Just some thoughts on a rainy morning.
*Apologies to Tom Lehrer
But, I've come to think that while indexing would always work as intended in a perfect world (free markets, lots of transparency and legit bookkeeping, etc), in our real world things are different.
From a recent Bloomberg article on China's Shenzhen market craziness:
Great news, indexers! Vanguard has announced that these stocks will soon be in Vanguard's Emerging Market Index Fund. Get 'em while they are hot!The Shenzhen market is up almost 200 percent over the past year. Its price-earnings ratio stands at a little less than 80. (Standard & Poor's 500 Index is up 9 percent and has a ratio of 19.) Much of the demand for Chinese shares is credit-fuelled and comes from small investors new to the game. In one week in April, according to The Economist, Chinese investors opened 4 million new brokerage accounts -- and, by the way, two-thirds of the country's newcomers to investing left school before the age of 15.
Technology stocks, heavily represented in the Shenzhen index, are especially in demand. (Tech stocks: What could possibly go wrong?) The price of China's highest-flying stock, Beijing Baofeng Technology Co., increased 4,200 percent in the 55 trading days after it went public; on Friday it was valued at 715 times reported earnings.
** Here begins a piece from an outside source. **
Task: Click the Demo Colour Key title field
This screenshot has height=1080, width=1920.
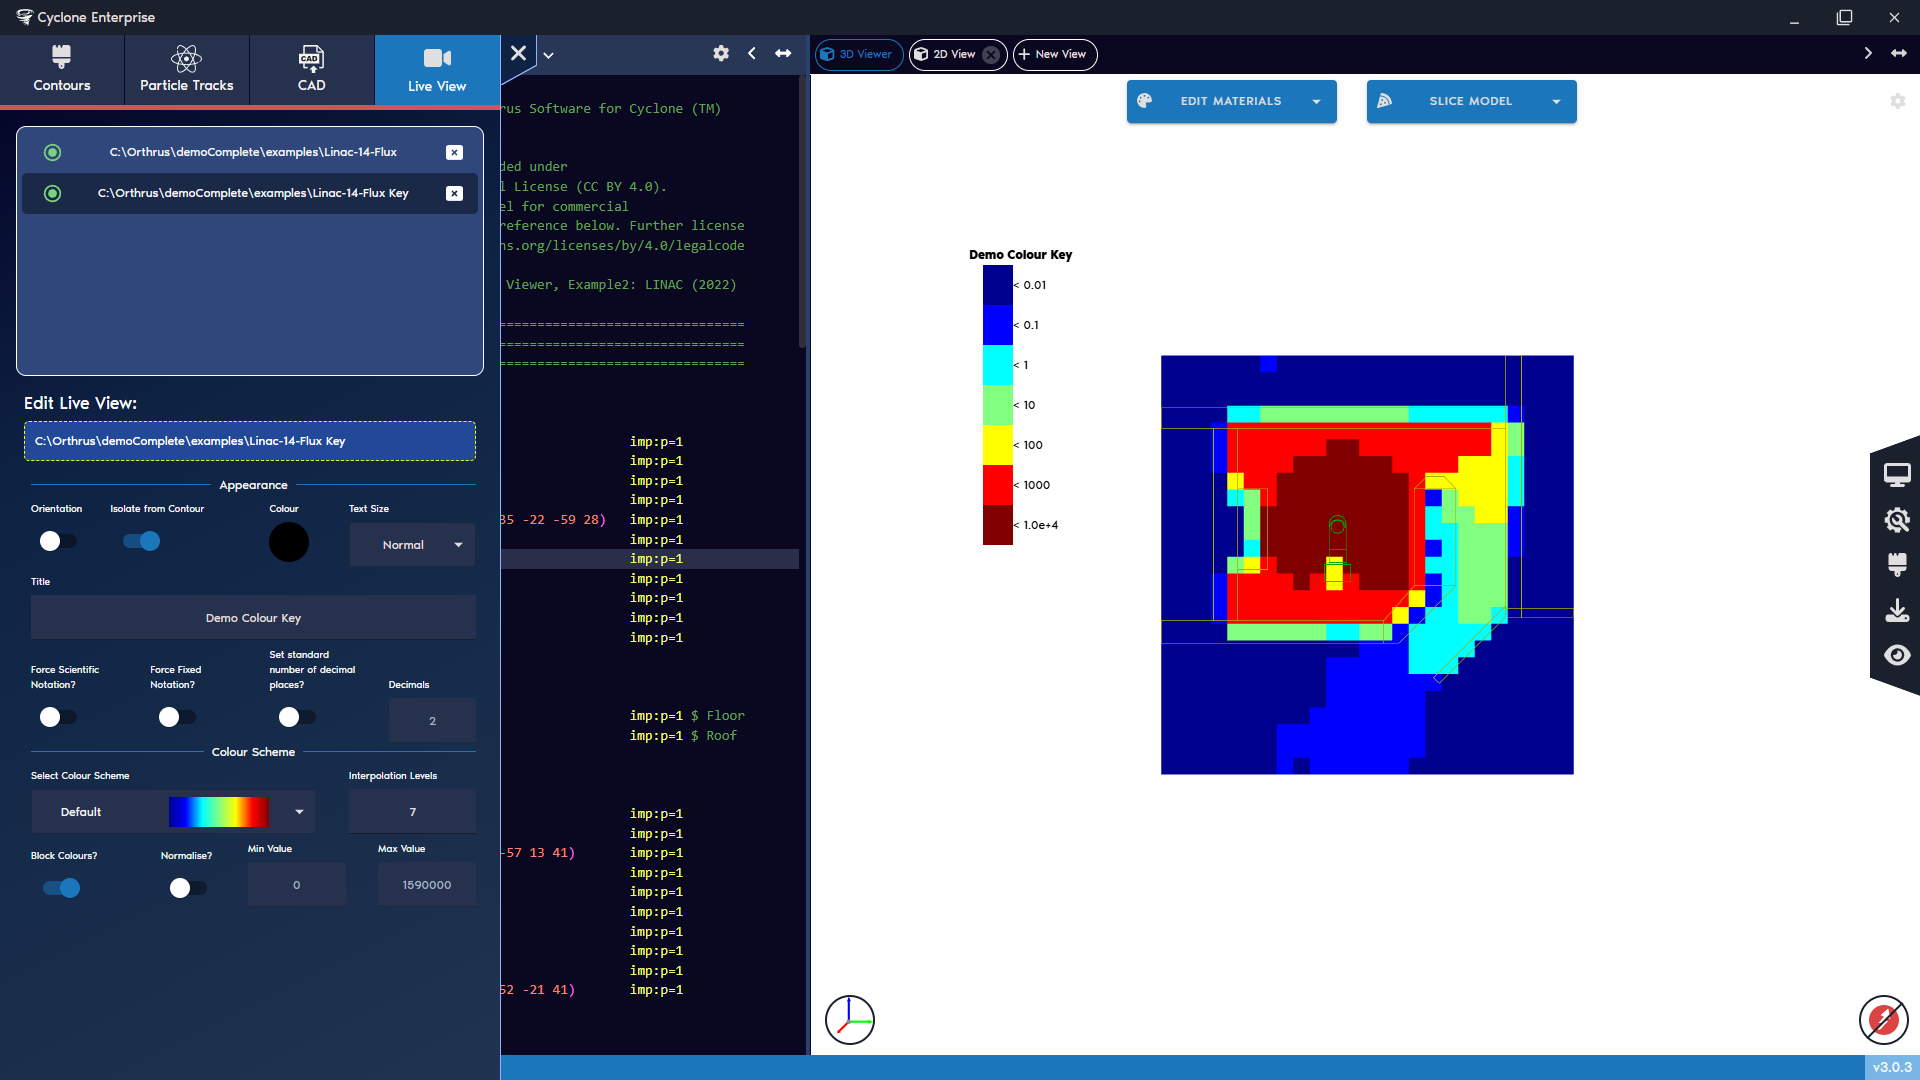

It's not just a typical investor mania, valuations are being driven by Chinese government manipulation and market distortions (those young Chinese with money to invest for the first time can't choose US stocks or other options--the money is captive in China, which drives equity prices up even before foreigners dump money in). It would seem that such a market might be one that US index funds would avoid. Indexing's underlying assumption ("I can trust the prices, because both buyers and sellers are free to seek other options") isn't valid. And this is just an example of a much wider problem. Another one: Bonds given special status (and pricing power) by the US government because of their ratings.--ratings granted by selected "approved" ratings agencies--that were apparently influenced by the payments they received from those they rated. I own bond indexes, so I overpaid for those crummy bonds (as did active managers--but at least they were supposed to be discerning and could choose to buy better ones). When Greece's troubles were clear but their bonds hadn't been officially downgraded, some European govt bond indexes were loading up on Greek bonds as though they were German (hey, Greece is in the Eurozone, these are government bonds, we're just buying what's in the index . . ).
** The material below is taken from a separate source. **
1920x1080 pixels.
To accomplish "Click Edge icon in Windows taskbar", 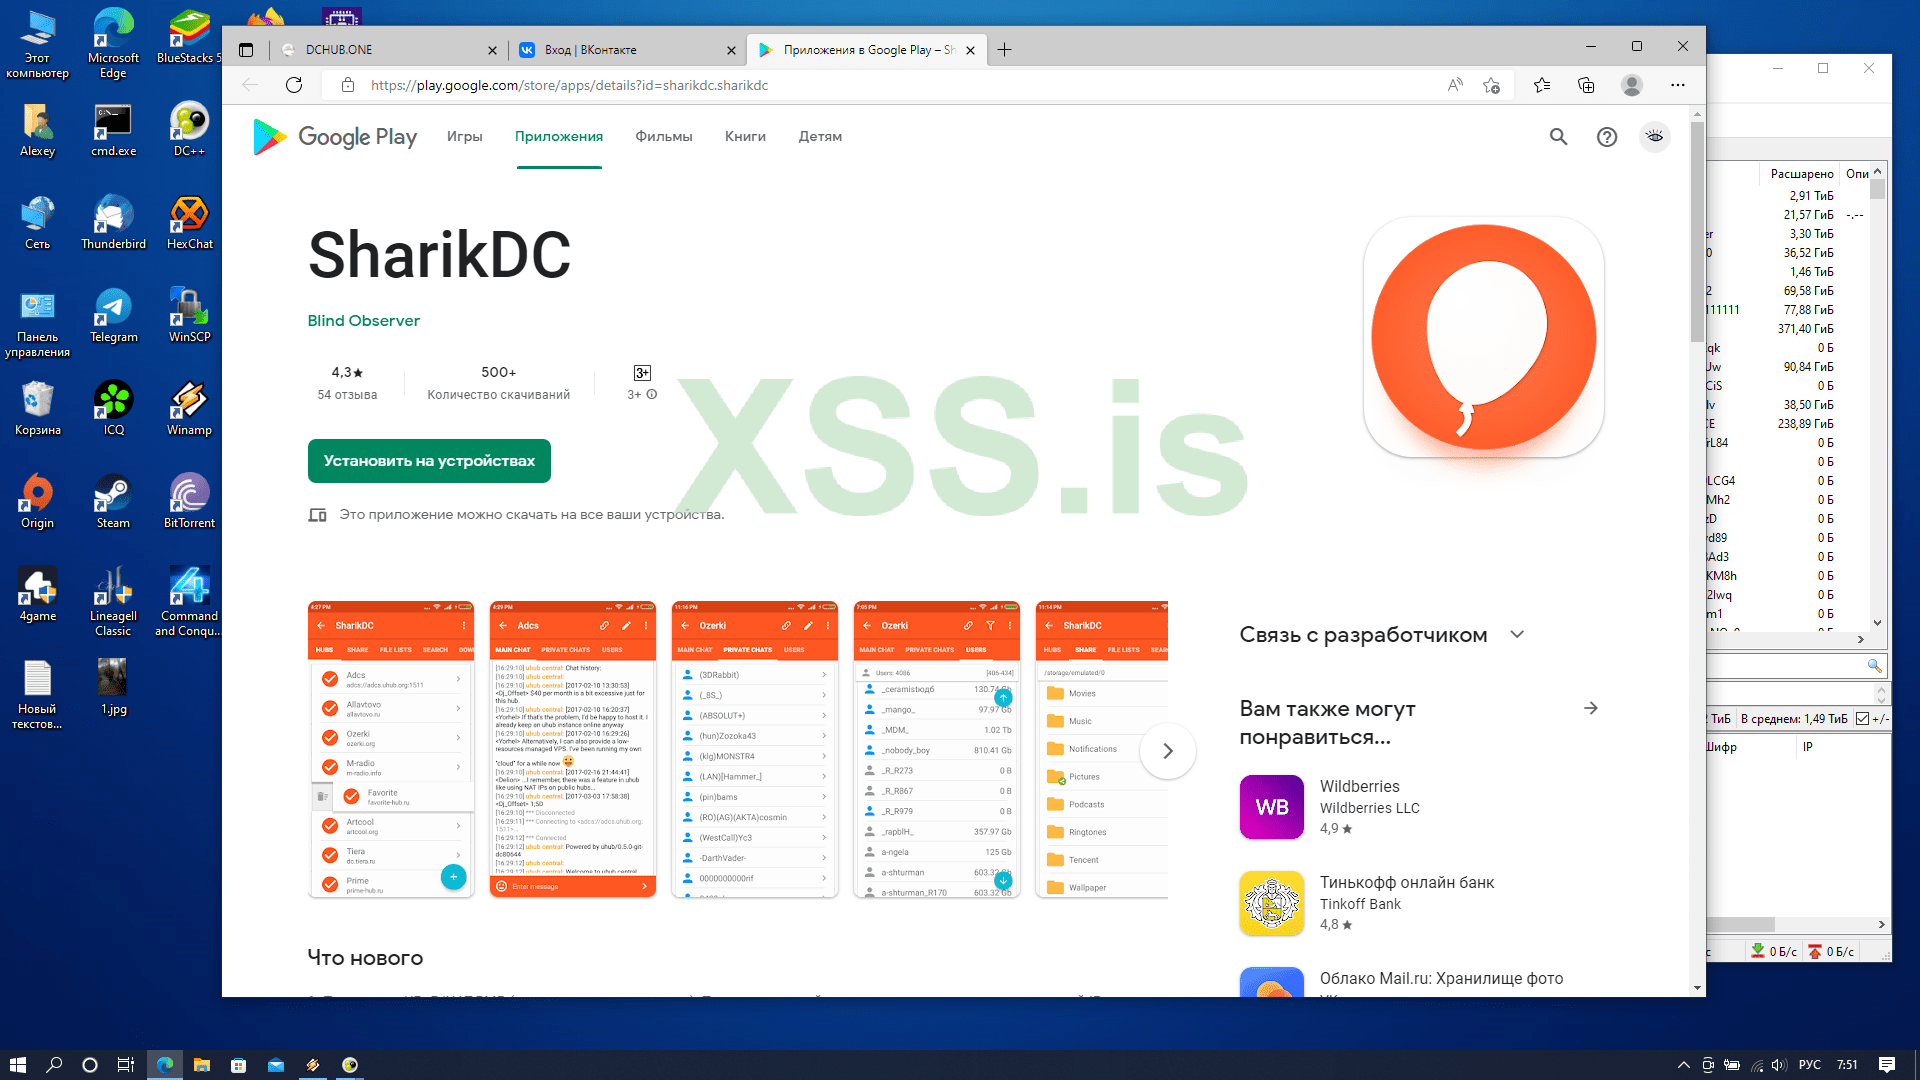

If the index is cap weighted (like almost all are), then you'll be buying more and more of the insanely over-bought stocks as the investor mania continues. Maybe we need a "past 12 months earnings" weighted index. But wait, that's no guarantee of avoiding the madness: Value investors were heavily invested in financial companies in 2008 (their earnings were good--because of a different bubble-inducing government distortion). So, earnings aren't a sure measure of value, since the earnings can be based on distortions.
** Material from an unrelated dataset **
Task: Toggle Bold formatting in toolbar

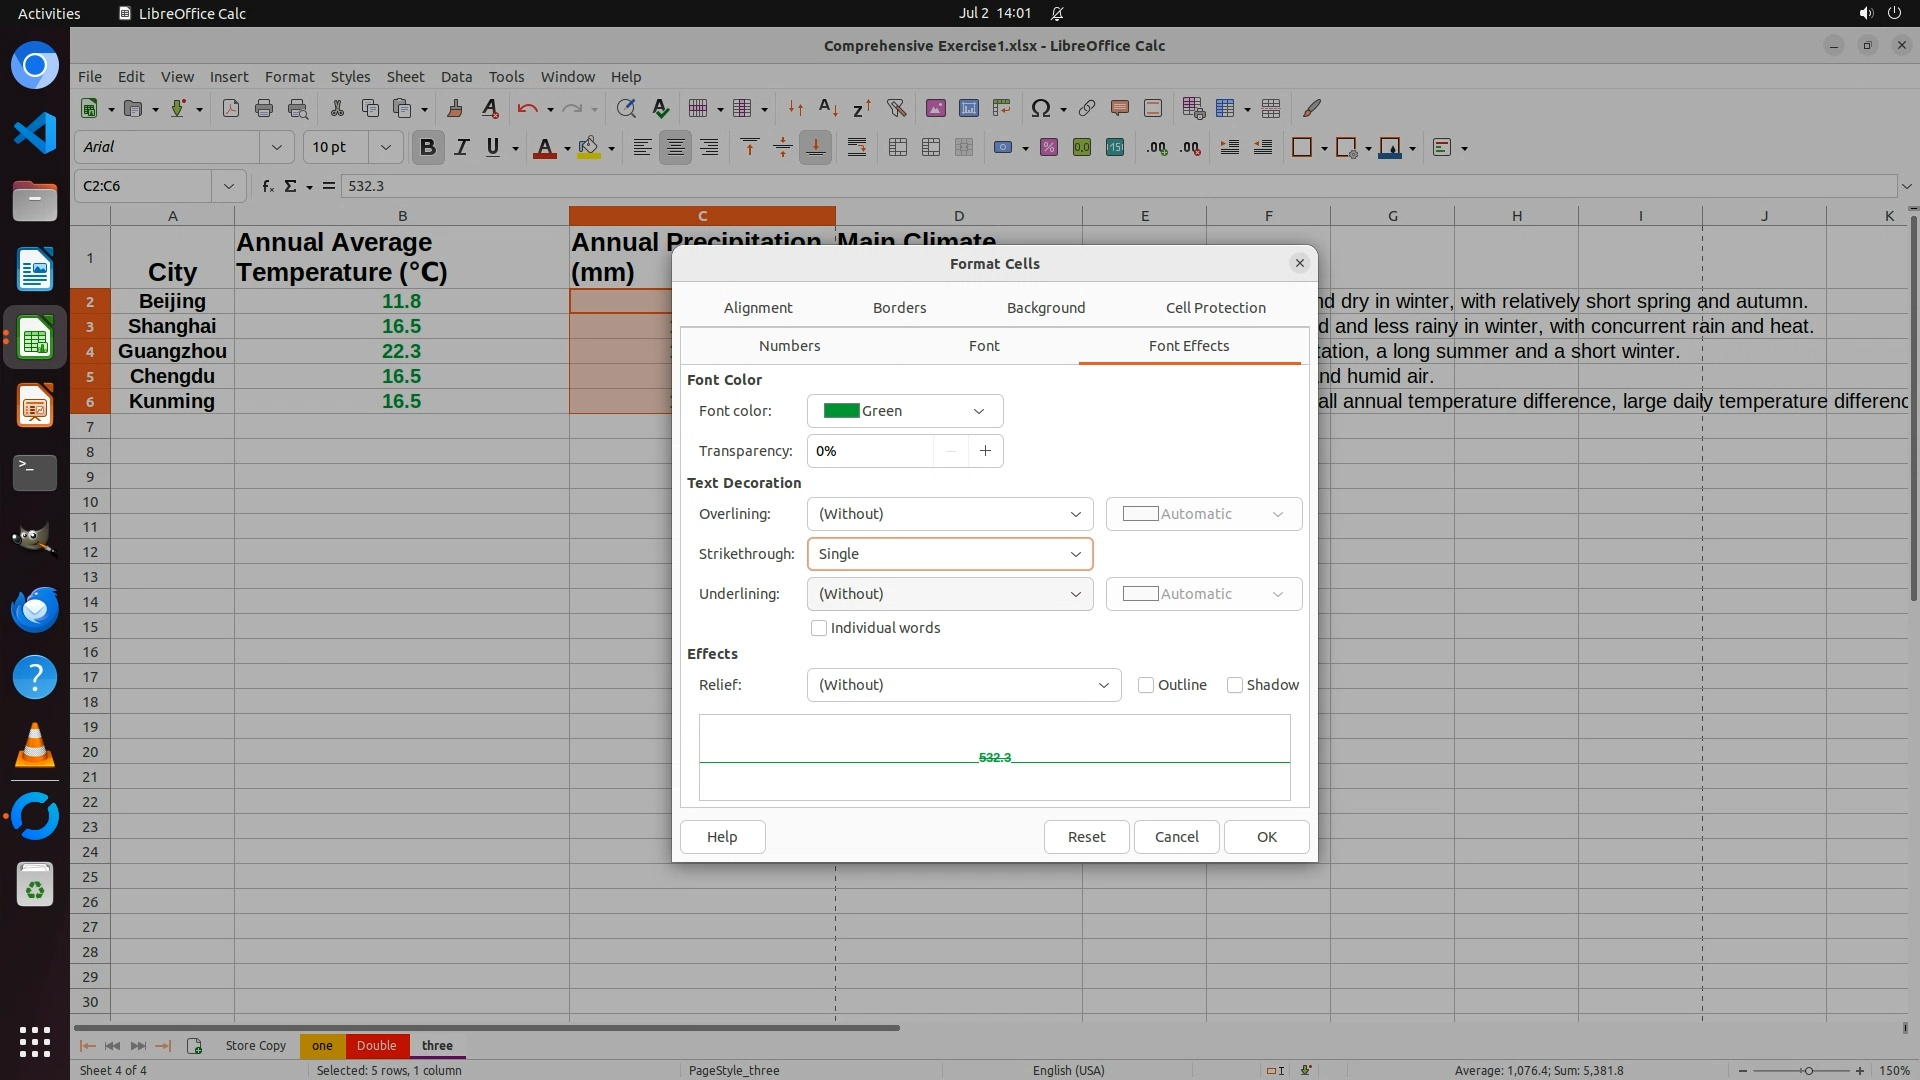Action: click(x=428, y=148)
I remain an indexer, a true believer. But as the markets froth up, I am starting to feel a bit like a Christian Scientist with appendicitis.* I'm looking a little closer at how these indexes are constructed, and am not jumping into any hot new index funds just because they are offered by a big fund company. I'm recognizing that some sectors may not be appropriate for indexing, and probably not even for my investments in any form. And I'm starting to think that, just maybe, the hard, cold, cynical judgement of a mature value-oriented stock picking curmudgeon can be worth something.
Just some thoughts on a rainy morning.